There is a particular kind of fishing day that only really exists on Cape Cod - the one where a freshwater kettle pond and an Atlantic striper beach are a fifteen-minute drive apart, and a single angler with a single rod can chase the so-called Cape Cod Slam in a daylight window.
The rules, as set out by a Massachusetts shore angler who slept in the back of his car the night before, were tight on purpose.
"My goal is to catch every species of bass you can catch on Cape Cod," he said, framing the day at first light. "Those bass being largemouth, smallmouth and striped bass. Going to see if I can catch all of them in one day."
Black sea bass got cut from the list. Not, the angler said, because they did not count, but because they sit in a different sportfishing class and they are notoriously hard to target consistently from shore in May.
The rod for the day was a 6'6" Ugly Stik, normally his early-season striper ultralight.
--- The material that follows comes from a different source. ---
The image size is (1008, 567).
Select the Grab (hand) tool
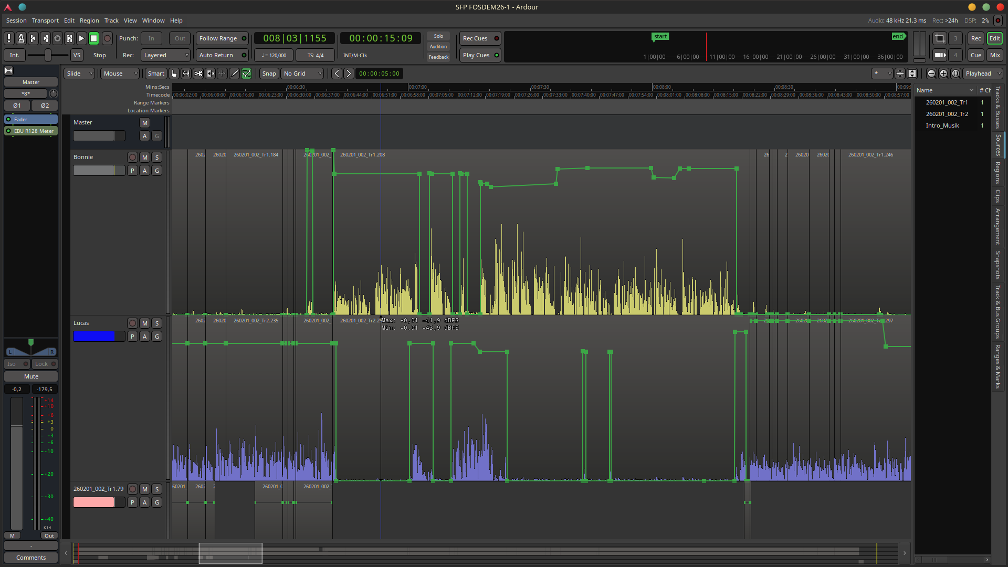[x=174, y=74]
He paired it with a Z-Man shrimp imitation for the freshwater leg and a glide bait for the ocean.
"Boom, there we go. There's one bass down," he said. "Let's see if we can get a smallmouth now."
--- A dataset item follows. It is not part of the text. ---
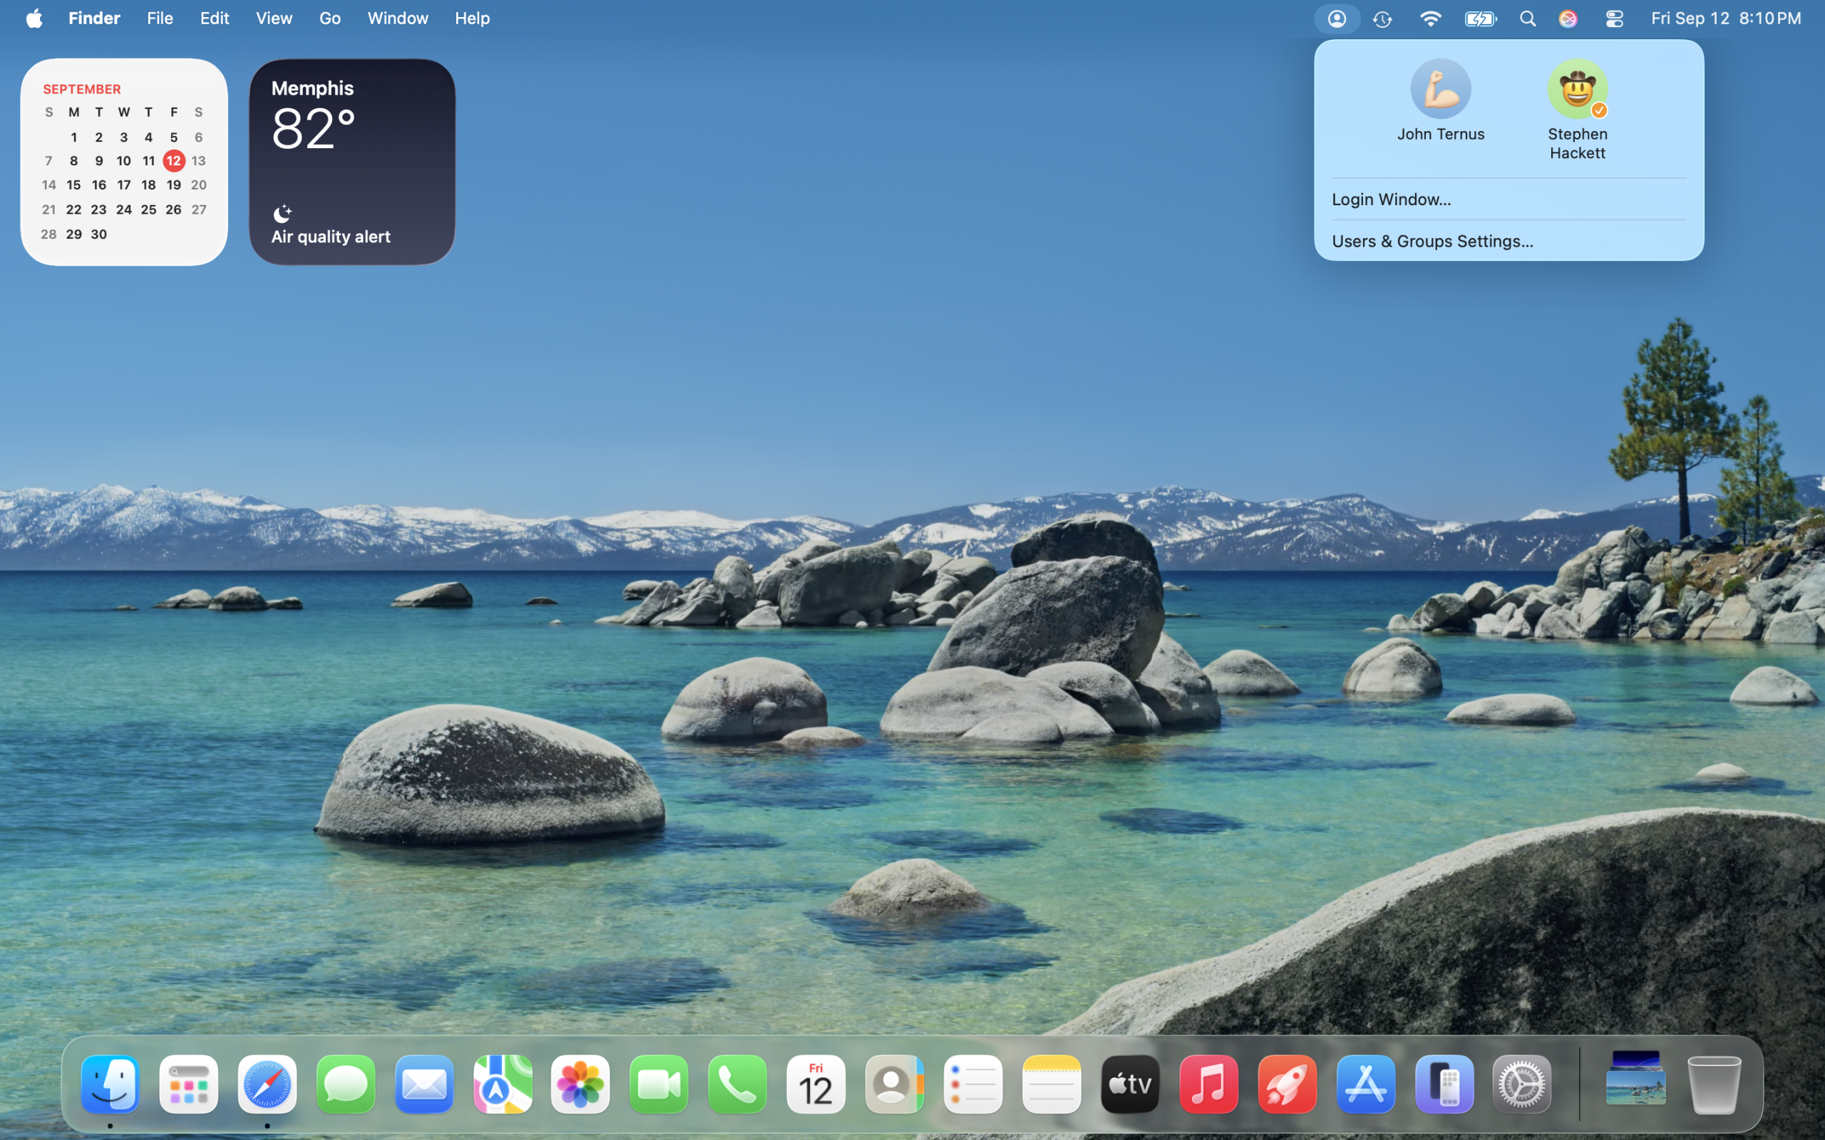Open the Go menu
1825x1140 pixels.
click(x=330, y=18)
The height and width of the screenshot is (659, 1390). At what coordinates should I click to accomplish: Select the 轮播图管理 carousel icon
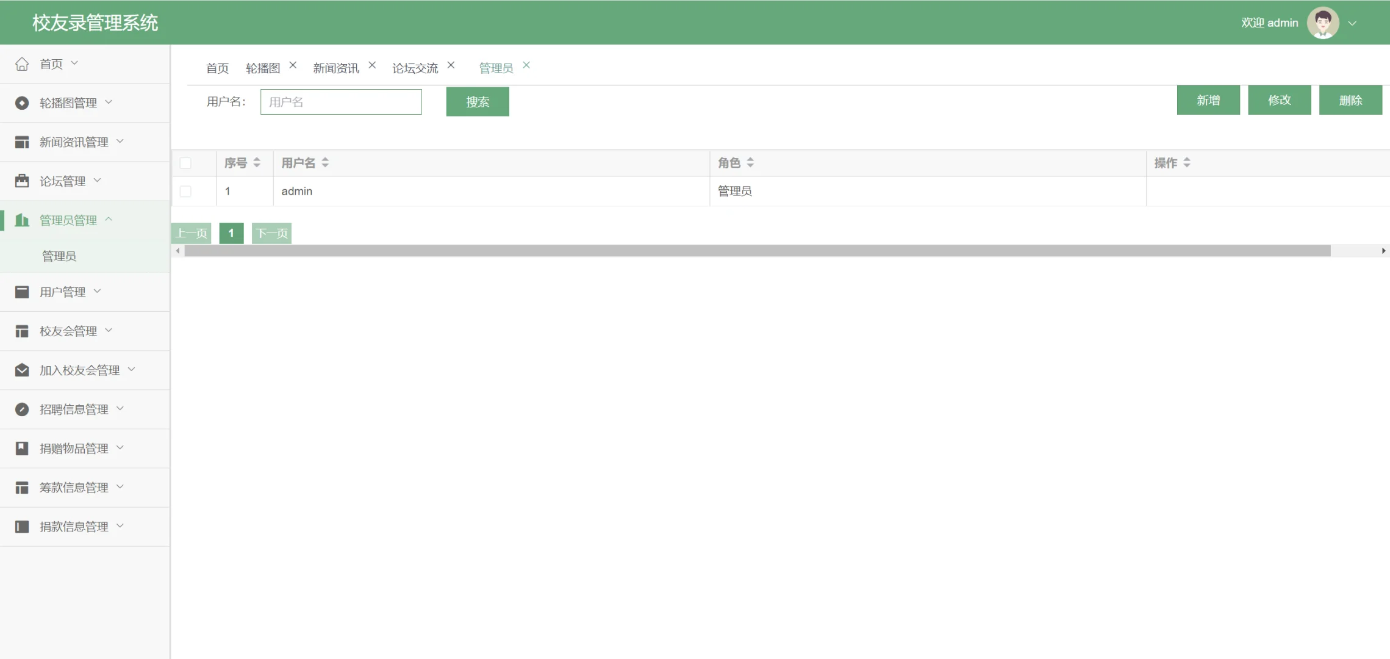click(22, 103)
The smallmouth was a fatter one than expected.
"Oh, I think it's a smallmouth. Yes it is. Oh, he's fat," the angler said. "Look at that on the Z-Man shrimp. There we go. We got our largemouth and our smallmouth."
The freshwater leg also produced what he described as a giant yellow perch that absolutely inhaled the same shrimp soft plastic, plus a handful of largies in the two-to-three-pound class that hit on the drop. Crucially, two of the three species were already on the board by the time he hit the ocean side of the Cape.
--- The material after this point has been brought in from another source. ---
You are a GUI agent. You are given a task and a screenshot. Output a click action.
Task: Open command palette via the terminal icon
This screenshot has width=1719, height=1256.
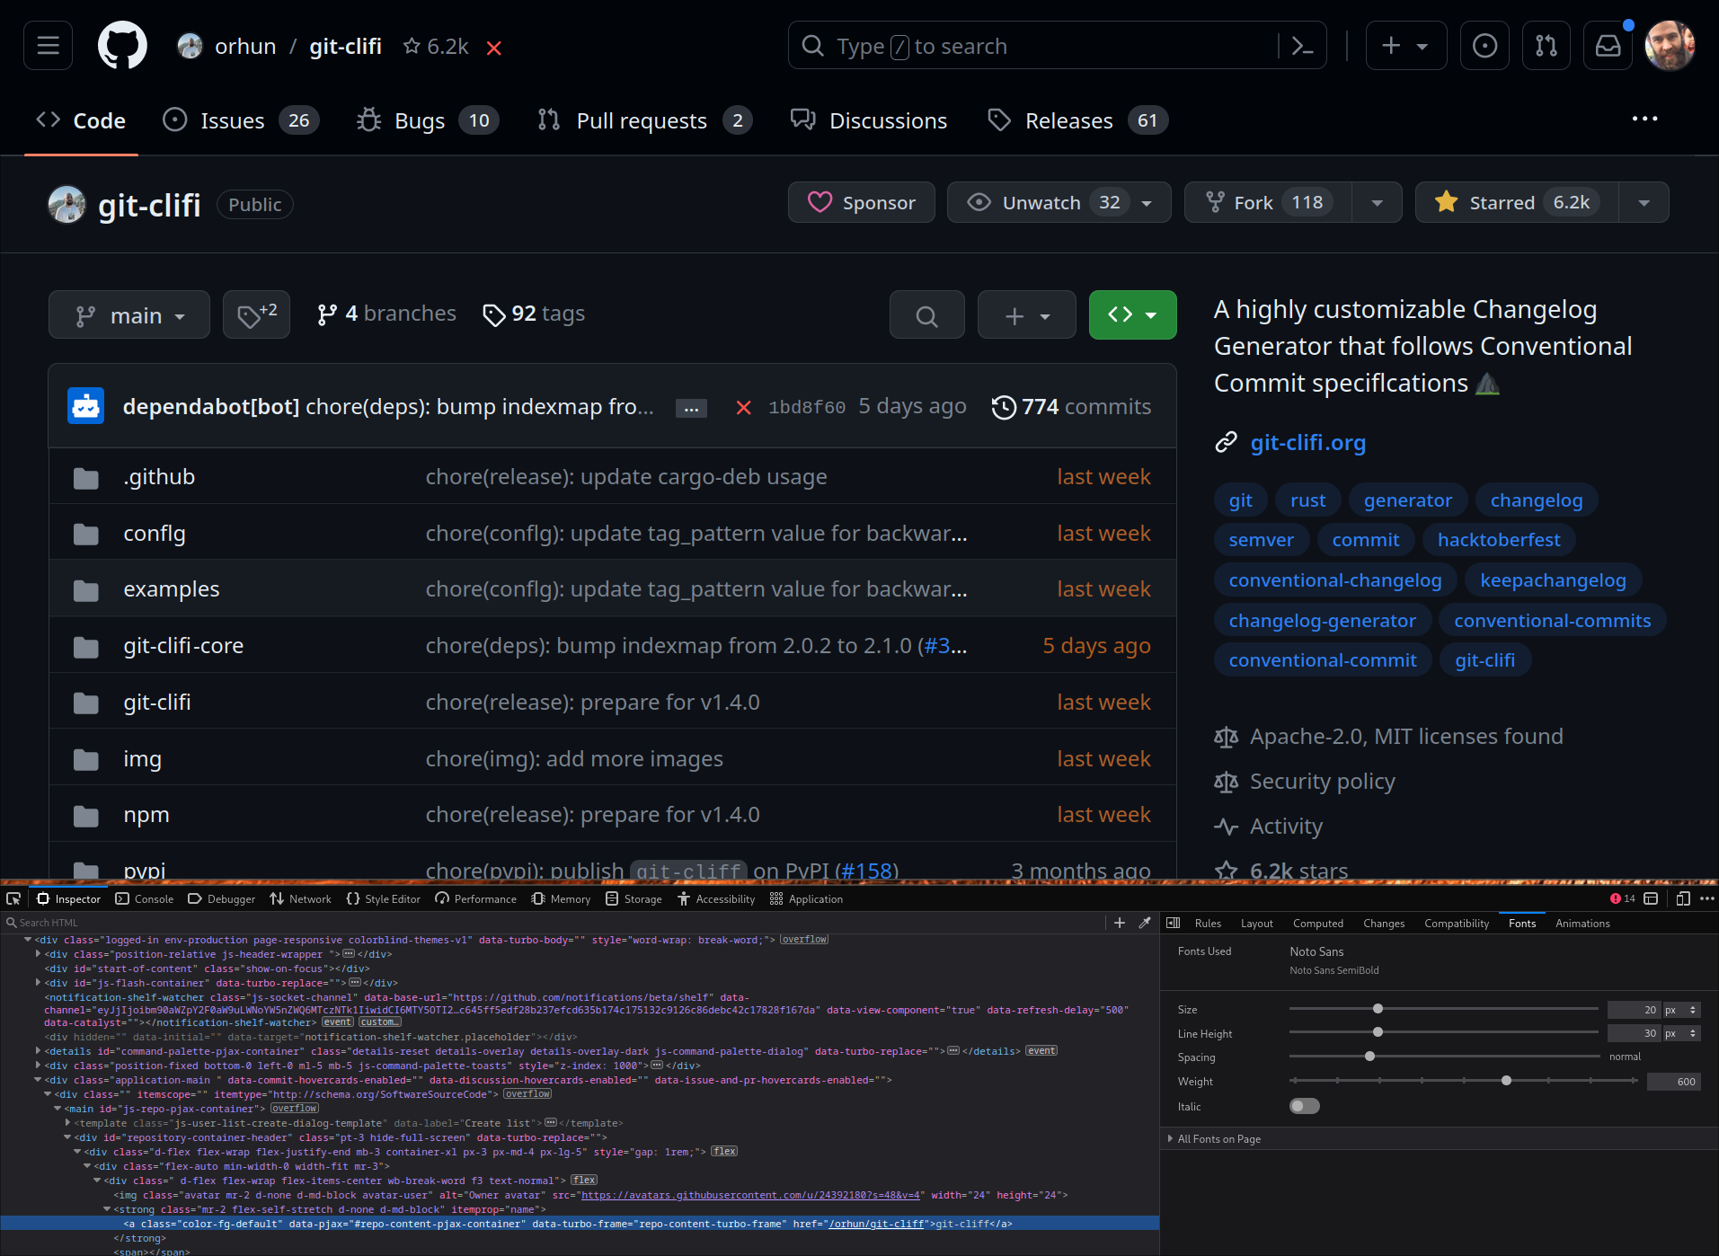pos(1303,45)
The striper grind is where the day turned into a campaign.
"For whatever reason, I literally cannot get a striper," he said, hours in, with a glide bait blow-up and a follow from a fish he later estimated in the high thirties. "I had one blow up in my glide bait and I had like an upper 30s follow it in, but I cannot for the life of me get one."
He hopped spots. Channels. Back bays. The south side of the Cape, and then back across. Around five hours into the search, on the third strike his glide bait had drawn, he finally got a fish to commit.
"That completes the Cape Cod Bass Slam," he said. "I have been on the grind for a striper for a long time. It's been like four or five hours, so it feels good to finally get one."
"I fished almost five hours, four different spots," the angler said. "That fish I just caught was the third one that hit my glide bait. And I had even a follow from a striper that was probably close to 40 - in between 38 and 40."
His post-slam summary doubles as a recipe other Cape Cod shore anglers can lift directly for a May day. Hit the kettle pond at low tide with a soft-plastic shrimp on the bottom for largemouth and smallmouth. Move to the saltwater on the rising tide. Throw a glide bait through channels and back bays into the bigger schools that move through on the change.
"If you guys live near salt water, I encourage you to go and try and catch all three types of bass - smallmouth, largemouth and striped bass," the angler said. "And if you can get it, black sea bass."
The Cape Cod Slam is not, strictly speaking, a recognised tournament. It is an angler's challenge - a willing geographic accident of having three different bass species swimming in fishable water within driving distance of the same parking lot. On the right May morning, with a Z-Man shrimp and a glide bait, it is now a confirmed daylight job.